--- REQUIRED WORK ---
Every line of the data is to be retyped exactly.

--- THE RECORDS ---
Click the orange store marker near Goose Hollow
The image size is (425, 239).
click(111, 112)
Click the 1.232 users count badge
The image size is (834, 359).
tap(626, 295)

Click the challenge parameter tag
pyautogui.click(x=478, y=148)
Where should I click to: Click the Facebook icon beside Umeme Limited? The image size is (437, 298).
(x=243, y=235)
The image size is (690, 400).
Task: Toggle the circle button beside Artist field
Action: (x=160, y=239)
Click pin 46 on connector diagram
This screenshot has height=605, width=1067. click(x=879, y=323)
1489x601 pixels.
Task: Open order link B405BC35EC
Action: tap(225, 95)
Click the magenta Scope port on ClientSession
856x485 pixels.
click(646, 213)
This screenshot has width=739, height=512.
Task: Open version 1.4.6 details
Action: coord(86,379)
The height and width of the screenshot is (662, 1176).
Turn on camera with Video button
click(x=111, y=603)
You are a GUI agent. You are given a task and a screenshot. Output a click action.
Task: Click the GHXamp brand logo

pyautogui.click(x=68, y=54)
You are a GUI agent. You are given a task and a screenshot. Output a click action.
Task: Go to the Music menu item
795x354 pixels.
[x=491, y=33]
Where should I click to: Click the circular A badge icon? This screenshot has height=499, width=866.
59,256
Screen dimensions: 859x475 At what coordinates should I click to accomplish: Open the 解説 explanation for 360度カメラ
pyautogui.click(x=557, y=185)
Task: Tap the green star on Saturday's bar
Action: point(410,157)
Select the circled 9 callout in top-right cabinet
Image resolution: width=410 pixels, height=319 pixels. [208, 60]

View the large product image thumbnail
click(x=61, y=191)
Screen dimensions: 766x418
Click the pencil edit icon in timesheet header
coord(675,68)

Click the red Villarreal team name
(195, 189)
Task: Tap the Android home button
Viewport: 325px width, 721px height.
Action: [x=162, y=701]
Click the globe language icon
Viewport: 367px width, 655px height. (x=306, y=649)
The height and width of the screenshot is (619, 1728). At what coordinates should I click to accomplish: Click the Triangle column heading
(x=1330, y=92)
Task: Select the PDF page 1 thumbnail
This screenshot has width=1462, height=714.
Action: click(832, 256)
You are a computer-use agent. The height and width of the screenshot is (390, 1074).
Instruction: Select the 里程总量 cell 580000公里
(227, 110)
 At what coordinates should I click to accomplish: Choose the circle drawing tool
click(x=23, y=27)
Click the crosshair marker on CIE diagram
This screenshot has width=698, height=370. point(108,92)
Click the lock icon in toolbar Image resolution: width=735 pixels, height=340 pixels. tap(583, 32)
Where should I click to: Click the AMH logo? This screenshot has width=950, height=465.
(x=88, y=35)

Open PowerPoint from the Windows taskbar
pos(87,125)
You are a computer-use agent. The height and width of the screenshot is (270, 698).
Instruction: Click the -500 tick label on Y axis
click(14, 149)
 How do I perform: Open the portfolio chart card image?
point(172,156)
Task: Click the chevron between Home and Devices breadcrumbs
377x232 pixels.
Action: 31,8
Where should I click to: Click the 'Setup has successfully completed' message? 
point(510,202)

--- RESPONSE TO THIS EXERCISE ---
Click the orange store marker near Goose Hollow
The image size is (425, 239).
click(111, 112)
Click the 1.232 users count badge
The image size is (834, 359).
tap(626, 295)

Click the challenge parameter tag
pyautogui.click(x=478, y=148)
Where should I click to: Click the Facebook icon beside Umeme Limited? The image size is (437, 298).
(x=243, y=235)
The image size is (690, 400).
Task: Toggle the circle button beside Artist field
Action: (x=160, y=239)
Click pin 46 on connector diagram
This screenshot has height=605, width=1067. click(x=879, y=323)
1489x601 pixels.
Task: Open order link B405BC35EC
Action: tap(225, 95)
Click the magenta Scope port on ClientSession
856x485 pixels.
click(646, 213)
This screenshot has width=739, height=512.
Task: Open version 1.4.6 details
Action: coord(86,379)
The height and width of the screenshot is (662, 1176).
Turn on camera with Video button
click(x=111, y=603)
You are a GUI agent. You are given a task and a screenshot. Output a click action.
Task: Click the GHXamp brand logo

pyautogui.click(x=68, y=54)
You are a GUI agent. You are given a task and a screenshot. Output a click action.
Task: Go to the Music menu item
795x354 pixels.
[x=491, y=33]
Where should I click to: Click the circular A badge icon? This screenshot has height=499, width=866.
59,256
Screen dimensions: 859x475 At what coordinates should I click to accomplish: Open the 解説 explanation for 360度カメラ
pyautogui.click(x=557, y=185)
Task: Tap the green star on Saturday's bar
Action: point(410,157)
Select the circled 9 callout in top-right cabinet
Image resolution: width=410 pixels, height=319 pixels. [208, 60]

View the large product image thumbnail
click(x=61, y=191)
Screen dimensions: 766x418
Click the pencil edit icon in timesheet header
coord(675,68)

Click the red Villarreal team name
(195, 189)
Task: Tap the Android home button
Viewport: 325px width, 721px height.
Action: [x=162, y=701]
Click the globe language icon
Viewport: 367px width, 655px height. (x=306, y=649)
The height and width of the screenshot is (619, 1728). At what coordinates should I click to accomplish: Click the Triangle column heading
(x=1330, y=92)
Task: Select the PDF page 1 thumbnail
This screenshot has width=1462, height=714.
Action: click(832, 256)
You are a computer-use agent. The height and width of the screenshot is (390, 1074).
Instruction: Select the 里程总量 cell 580000公里
(227, 110)
 At what coordinates should I click to accomplish: Choose the circle drawing tool
click(x=23, y=27)
Click the crosshair marker on CIE diagram
This screenshot has width=698, height=370. point(108,92)
Click the lock icon in toolbar Image resolution: width=735 pixels, height=340 pixels. tap(583, 32)
Where should I click to: Click the AMH logo? This screenshot has width=950, height=465.
(x=88, y=35)

Open PowerPoint from the Windows taskbar
pos(87,125)
You are a computer-use agent. The height and width of the screenshot is (270, 698).
Instruction: Click the -500 tick label on Y axis
click(14, 149)
 How do I perform: Open the portfolio chart card image?
point(172,156)
Task: Click the chevron between Home and Devices breadcrumbs
377x232 pixels.
Action: 31,8
Where should I click to: Click the 'Setup has successfully completed' message? 
point(510,202)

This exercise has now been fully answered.